# About this task
Which lines run from the one containing "You are a computer-use agent. Viewport: 1568px" to the end of the entries? Quote them exactly, and nothing else.

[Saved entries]
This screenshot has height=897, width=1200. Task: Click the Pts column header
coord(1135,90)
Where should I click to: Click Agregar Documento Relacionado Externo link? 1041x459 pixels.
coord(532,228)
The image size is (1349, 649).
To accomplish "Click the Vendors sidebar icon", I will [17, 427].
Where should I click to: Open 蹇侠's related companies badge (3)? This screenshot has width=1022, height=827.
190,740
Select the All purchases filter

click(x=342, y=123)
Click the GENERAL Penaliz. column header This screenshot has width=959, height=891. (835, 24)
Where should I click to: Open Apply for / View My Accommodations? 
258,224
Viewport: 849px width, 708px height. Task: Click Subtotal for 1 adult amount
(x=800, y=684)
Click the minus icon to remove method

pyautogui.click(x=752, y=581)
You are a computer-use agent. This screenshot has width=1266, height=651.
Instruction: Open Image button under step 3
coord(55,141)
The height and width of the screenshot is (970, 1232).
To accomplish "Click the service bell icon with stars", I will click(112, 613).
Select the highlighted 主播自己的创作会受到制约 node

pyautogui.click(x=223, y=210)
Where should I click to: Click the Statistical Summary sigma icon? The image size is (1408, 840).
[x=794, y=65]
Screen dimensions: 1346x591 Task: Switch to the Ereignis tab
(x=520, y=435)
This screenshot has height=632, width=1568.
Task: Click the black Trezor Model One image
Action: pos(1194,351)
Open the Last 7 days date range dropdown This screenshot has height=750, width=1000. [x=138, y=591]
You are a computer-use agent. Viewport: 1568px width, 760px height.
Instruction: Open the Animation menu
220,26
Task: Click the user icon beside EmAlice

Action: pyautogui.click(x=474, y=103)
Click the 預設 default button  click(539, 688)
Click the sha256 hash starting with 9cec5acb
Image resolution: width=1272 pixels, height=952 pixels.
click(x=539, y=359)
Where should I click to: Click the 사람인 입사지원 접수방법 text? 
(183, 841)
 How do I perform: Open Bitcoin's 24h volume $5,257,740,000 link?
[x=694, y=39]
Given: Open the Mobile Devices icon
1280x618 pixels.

# Response to the task
You are a computer-use agent. Viewport: 1568px width, 760px height.
Instruction: Open the Animation menu
220,26
Task: Click the user icon beside EmAlice

Action: pyautogui.click(x=474, y=103)
Click the 預設 default button  click(539, 688)
Click the sha256 hash starting with 9cec5acb
Image resolution: width=1272 pixels, height=952 pixels.
click(x=539, y=359)
Where should I click to: Click the 사람인 입사지원 접수방법 text? 
(183, 841)
 How do I perform: Open Bitcoin's 24h volume $5,257,740,000 link?
[x=694, y=39]
Given: Open the Mobile Devices icon
1280x618 pixels.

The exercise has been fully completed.